Work 7 to 3, 3 to 11, 11 to 7
Like essentially every other automaker that’s currently in business, robots aren’t a new thing for Mercedes. It’s been using robotics since the 1970s to do repetitive tasks that would otherwise take a significant toll on the human body. But the Apollo robots won’t be replacing factory workers, at least not yet. Instead, their main job is currently to “transport components or modules to the production line for Mercedes-Benz’s highly skilled production staff to assemble and conduct initial quality checks on components.” Still, it’s a job, unlike canoodling with billionaire influencers in pro-fascist photoshoots.

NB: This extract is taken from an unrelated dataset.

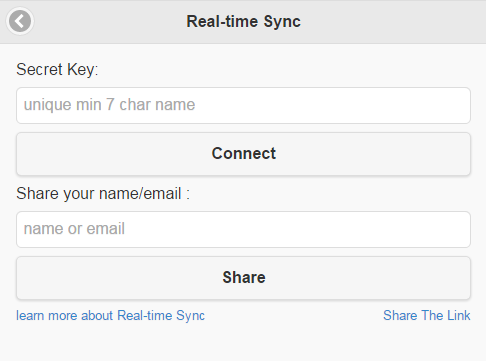Go back using the circular arrow icon
Screen dimensions: 486x361
coord(20,21)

Expect the robots to also pick up more advanced skills and take on even more complicated jobs in the future, since Mercedes says it’s also “using teleoperation processes and augmented reality” to have human workers train the software to perform some of the same tasks currently being performed by people. There’s certainly an element of being forced to dig your own grave when you’re having humans train their unpaid, robotic replacements, but again, at least the Apollo robots are actually doing something potentially useful, without needing to be actively remote-controlled by a human and still struggling at basic tasks.
In that regard, Mercedes and Apptronik are absolutely winning right now. If Tesla ever wants its humanoid competitors to take over global manufacturing, it’s going to have to teach its Optimus robot some work ethic, because right now, it sure looks a lot more like a nepo-baby failson that can’t be bothered to do the work the Apollo robots are already doing.